● **WHAT YOU SHOULD DO**:
The data below should be repeated exactly and in full.

● **RECORDS TO USE**:
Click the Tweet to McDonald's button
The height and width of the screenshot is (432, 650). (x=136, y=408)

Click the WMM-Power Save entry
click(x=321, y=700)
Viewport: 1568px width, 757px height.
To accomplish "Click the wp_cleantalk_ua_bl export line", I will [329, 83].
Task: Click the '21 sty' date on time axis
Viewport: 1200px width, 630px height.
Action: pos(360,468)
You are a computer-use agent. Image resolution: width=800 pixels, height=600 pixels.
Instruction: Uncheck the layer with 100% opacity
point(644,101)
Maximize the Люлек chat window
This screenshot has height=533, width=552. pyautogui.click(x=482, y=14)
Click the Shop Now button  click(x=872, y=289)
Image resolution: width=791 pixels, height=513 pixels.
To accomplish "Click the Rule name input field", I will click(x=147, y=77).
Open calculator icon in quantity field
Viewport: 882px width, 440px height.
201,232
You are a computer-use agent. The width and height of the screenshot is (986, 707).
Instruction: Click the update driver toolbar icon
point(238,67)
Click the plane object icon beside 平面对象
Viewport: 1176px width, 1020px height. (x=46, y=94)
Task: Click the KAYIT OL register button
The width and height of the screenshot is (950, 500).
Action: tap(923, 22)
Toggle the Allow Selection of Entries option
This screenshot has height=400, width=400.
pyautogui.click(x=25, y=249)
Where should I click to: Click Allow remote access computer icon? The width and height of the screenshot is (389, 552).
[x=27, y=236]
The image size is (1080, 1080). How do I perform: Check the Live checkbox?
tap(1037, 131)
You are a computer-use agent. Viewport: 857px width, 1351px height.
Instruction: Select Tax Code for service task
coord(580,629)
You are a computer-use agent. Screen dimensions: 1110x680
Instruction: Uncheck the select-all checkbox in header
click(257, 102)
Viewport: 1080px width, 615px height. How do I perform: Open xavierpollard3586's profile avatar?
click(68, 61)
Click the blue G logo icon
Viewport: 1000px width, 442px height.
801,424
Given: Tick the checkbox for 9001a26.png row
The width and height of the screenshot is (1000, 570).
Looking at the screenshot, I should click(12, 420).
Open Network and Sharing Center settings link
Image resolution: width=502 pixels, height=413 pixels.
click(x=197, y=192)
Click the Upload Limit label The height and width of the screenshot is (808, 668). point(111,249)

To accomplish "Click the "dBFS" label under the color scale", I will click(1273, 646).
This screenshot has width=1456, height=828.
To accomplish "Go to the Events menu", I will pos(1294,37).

● **OUTPUT FOR THIS TASK**:
Click the Tweet to McDonald's button
The height and width of the screenshot is (432, 650). (x=136, y=408)

Click the WMM-Power Save entry
click(x=321, y=700)
Viewport: 1568px width, 757px height.
To accomplish "Click the wp_cleantalk_ua_bl export line", I will [329, 83].
Task: Click the '21 sty' date on time axis
Viewport: 1200px width, 630px height.
Action: pos(360,468)
You are a computer-use agent. Image resolution: width=800 pixels, height=600 pixels.
Instruction: Uncheck the layer with 100% opacity
point(644,101)
Maximize the Люлек chat window
This screenshot has height=533, width=552. pyautogui.click(x=482, y=14)
Click the Shop Now button  click(x=872, y=289)
Image resolution: width=791 pixels, height=513 pixels.
To accomplish "Click the Rule name input field", I will click(x=147, y=77).
Open calculator icon in quantity field
Viewport: 882px width, 440px height.
201,232
You are a computer-use agent. The width and height of the screenshot is (986, 707).
Instruction: Click the update driver toolbar icon
point(238,67)
Click the plane object icon beside 平面对象
Viewport: 1176px width, 1020px height. (x=46, y=94)
Task: Click the KAYIT OL register button
The width and height of the screenshot is (950, 500).
Action: tap(923, 22)
Toggle the Allow Selection of Entries option
This screenshot has height=400, width=400.
pyautogui.click(x=25, y=249)
Where should I click to: Click Allow remote access computer icon? The width and height of the screenshot is (389, 552).
[x=27, y=236]
The image size is (1080, 1080). How do I perform: Check the Live checkbox?
tap(1037, 131)
You are a computer-use agent. Viewport: 857px width, 1351px height.
Instruction: Select Tax Code for service task
coord(580,629)
You are a computer-use agent. Screen dimensions: 1110x680
Instruction: Uncheck the select-all checkbox in header
click(257, 102)
Viewport: 1080px width, 615px height. How do I perform: Open xavierpollard3586's profile avatar?
click(68, 61)
Click the blue G logo icon
Viewport: 1000px width, 442px height.
801,424
Given: Tick the checkbox for 9001a26.png row
The width and height of the screenshot is (1000, 570).
Looking at the screenshot, I should click(12, 420).
Open Network and Sharing Center settings link
Image resolution: width=502 pixels, height=413 pixels.
click(x=197, y=192)
Click the Upload Limit label The height and width of the screenshot is (808, 668). point(111,249)

To accomplish "Click the "dBFS" label under the color scale", I will click(1273, 646).
This screenshot has width=1456, height=828.
To accomplish "Go to the Events menu", I will pos(1294,37).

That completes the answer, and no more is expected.